On 19 July 2010, the show "Court of Time" began broadcasting nationally on Russian television's Fifth Channel. The subject of the show was a serious discussion of historical events and personalities in the form of the hearing. The main participants were Leonid Mlechin and Sergei Kurginyan. The show gained certain measure of public acclaim, in part because of the subject matter, but also because the studio audience and internet and telephone voters were asked to vote whose side they agreed with. While the small studio audience was often won over by Mlechin, who adheres to liberal political and economic values, online and telephone voters always decisively sided with Sergei Kurginyan (ranging from a minimum of 72% to 97%), who consistently defended the pro-Soviet stance. The last broadcast of this show was held on 30 December 2010.

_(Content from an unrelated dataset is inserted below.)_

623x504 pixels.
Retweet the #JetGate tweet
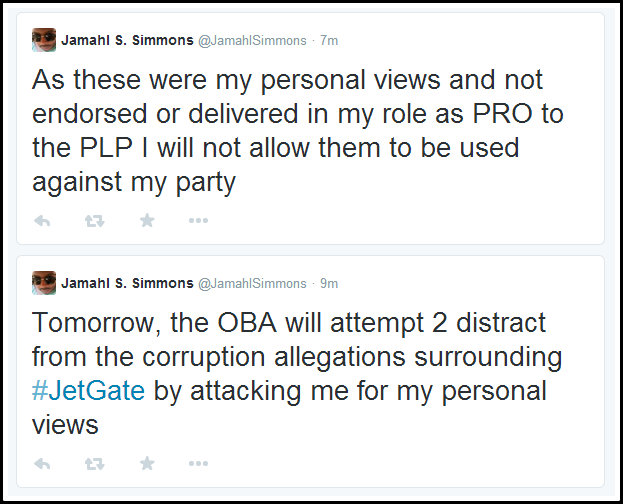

After the conclusion of "Court of Time", Sergei Kurginyan began his own web show entitled "Essence of Time", which in lecture format, outlined his views on the causes of the Soviet Union's collapse, the prospects for the political, socioeconomic and cultural development of Russia, and the political situation in the world and its relation to the previous two questions. Kurginyan noted that he conceived of the program as an opportunity to continue the discussion, started in the program "Court of Time", but now among a circle of friends. On the basis of this web show, the virtual club "Essence of Time" was soon created, quickly gathering enthusiasts and building local sections of the club.

Commenting on the party's and Kurginyan's ideology, the Russian Labour Front stated that:

Before us is a sincere Soviet patriot, standing on anti-Marxist, and consequently, anti-scientific theoretical positions. And these false theoretical positions largely nullify all his efforts in defending the Soviet past and, in a sense, play against the cause for which he is fighting.

The movement has a unit fighting on the pro-Russian side in the war in Donbas.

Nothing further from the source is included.